→ TASK OBJECTIVE
Redo the stretch from "Last Updated on" through "Frank Anthony said." in the article on Guyana's drug regulation, using "overhauling" in place of "revamping".

→ EXTRACT
Last Updated on Wednesday, 4 June 2025, 19:33 by Writer

Guyana is moving ahead with revamping its pharmaceutical regulatory system with assistance from Rwanda, as part of preparations to possibly become a leading drug manufacturer and supplier to Caribbean and European Union (EU) markets.
“We have done an assessment of our regulatory agency and our laws, when we looked at them – they date back to 1974 which is pretty old and we have worked with our partners, including the Pan American Health Organisation (PAHO) and we have a draft new law for the pharmaceutical industry,” Health Minister Dr Frank Anthony said.
He was Monday addressing the European Union’s Global Gateway 10-member Investment Mission on collaboration in the health and pharmaceutical sectors. In addition to the law, he said, there would be seven annexes on matters such as pharmacovigilance to bring Guyana up to the level of global best practice.
Dr Anthony said a review of the operations of the Food and Drug Administration has revealed a number of “gaps” including the need for a “good laboratory”. In that regard, he said government has invested US$5 million in a food and drug lab located at the University of Guyana which would be finished in another year. “Once that is completed, then we would have a good home where we can do all the regulatory testing and it would meet the best practices internationally,” he said.

→ DATA LISTING
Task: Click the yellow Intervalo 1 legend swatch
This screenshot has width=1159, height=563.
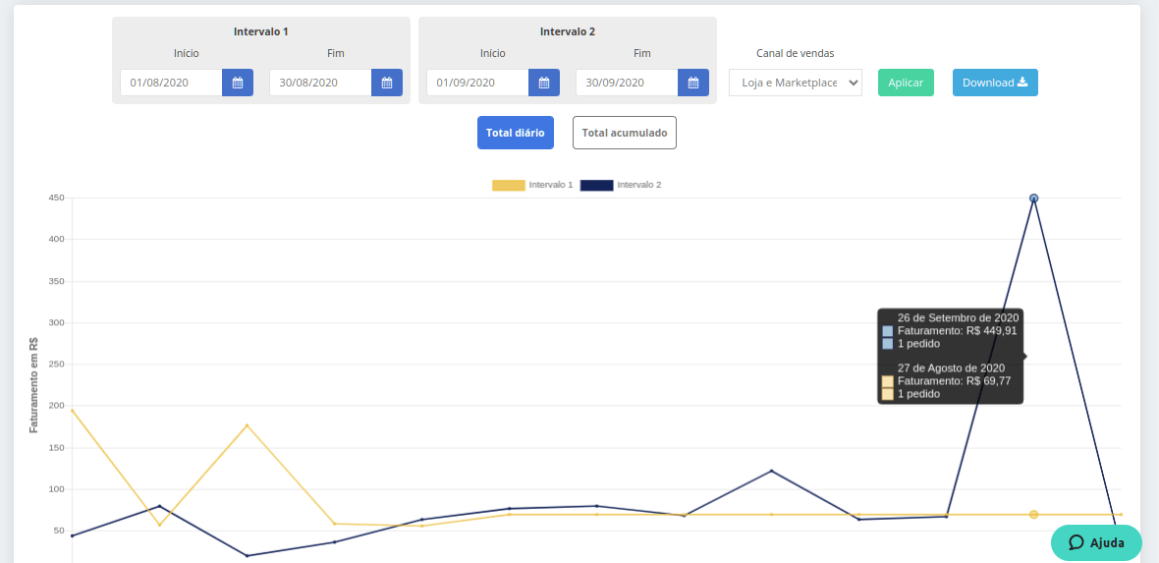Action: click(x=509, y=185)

==

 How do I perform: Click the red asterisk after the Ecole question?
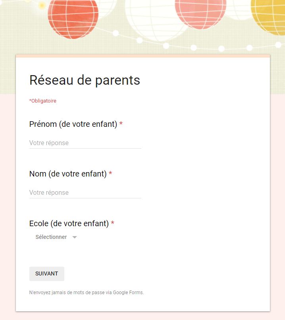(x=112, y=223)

→ WRITTEN ANSWER
Last Updated on Wednesday, 4 June 2025, 19:33 by Writer

Guyana is moving ahead with overhauling its pharmaceutical regulatory system with assistance from Rwanda, as part of preparations to possibly become a leading drug manufacturer and supplier to Caribbean and European Union (EU) markets.
“We have done an assessment of our regulatory agency and our laws, when we looked at them – they date back to 1974 which is pretty old and we have worked with our partners, including the Pan American Health Organisation (PAHO) and we have a draft new law for the pharmaceutical industry,” Health Minister Dr Frank Anthony said.